- [Exercise prompt] Copy the records from the very beginning up to and including the line with "label inside the", substituting "second" for "fourth" and changing nothing else.

- [Items]
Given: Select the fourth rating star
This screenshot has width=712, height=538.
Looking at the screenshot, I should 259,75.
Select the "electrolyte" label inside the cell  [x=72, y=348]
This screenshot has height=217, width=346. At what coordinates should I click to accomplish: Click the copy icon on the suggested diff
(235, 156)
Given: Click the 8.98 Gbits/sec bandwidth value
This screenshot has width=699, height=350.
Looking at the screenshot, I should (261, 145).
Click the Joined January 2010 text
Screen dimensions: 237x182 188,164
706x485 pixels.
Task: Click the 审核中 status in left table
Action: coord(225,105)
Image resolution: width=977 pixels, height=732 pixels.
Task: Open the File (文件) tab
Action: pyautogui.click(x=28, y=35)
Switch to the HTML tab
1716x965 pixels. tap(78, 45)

- [Written reply]
Given: Select the second rating star
This screenshot has width=712, height=538.
Looking at the screenshot, I should 259,75.
Select the "electrolyte" label inside the cell  [x=72, y=348]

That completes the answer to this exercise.